Prep Time 10 minutes mins
Cook Time 45 minutes mins
Total Time 55 minutes mins
Course Breakfast, Snack
Cuisine American
- 3 cups rolled oats
- 1 heaping cup flaked unsweetened coconut
- 1 heaping cup sliced almonds
- 1 cup chopped pistachios
- 1/4 cup flax seeds
- 3/4 cup coconut oil, melted
- 2 tablespoons honey
- 2 tablespoons real maple syrup
- 1 teaspoon cinnamon
- 1 teaspoon salt
- 1/2 cup golden raisins (or other dried fruit)
Preheat your oven to 300°F (150°C), ensuring the temperature is low enough to avoid burning the granola.
In a large mixing bowl, combine the rolled oats, flaked coconut, sliced almonds, pistachios, flaxseeds, cinnamon, and salt.
Pour the melted coconut oil, honey, and maple syrup over the dry ingredients.
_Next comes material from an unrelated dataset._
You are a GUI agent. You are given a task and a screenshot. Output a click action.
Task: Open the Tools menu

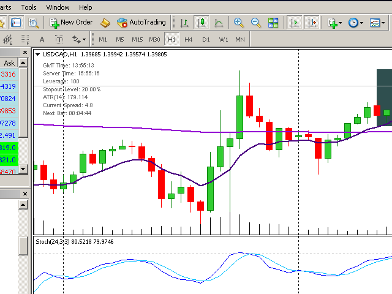tap(29, 7)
Stir everything with a wooden spoon or your hands until well-coated. The mixture should feel slightly wet—this ensures maximum flavor and binding.
Spread the granola out evenly on a large baking sheet lined with parchment paper. Keep the layer thin and even for uniform baking.
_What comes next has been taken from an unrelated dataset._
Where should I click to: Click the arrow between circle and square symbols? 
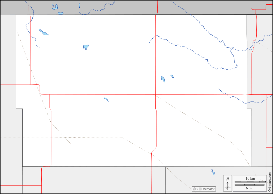[x=197, y=189]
Bake for 30 minutes, stirring once halfway through to prevent the edges from overbaking.
Remove the pan from the oven and gently stir in the golden raisins (or your favorite dried fruit). Return it to the oven and bake for another 15 minutes until golden brown.
Let the granola cool on the baking sheet for at least 10-15 minutes. This step is critical for forming those coveted clusters!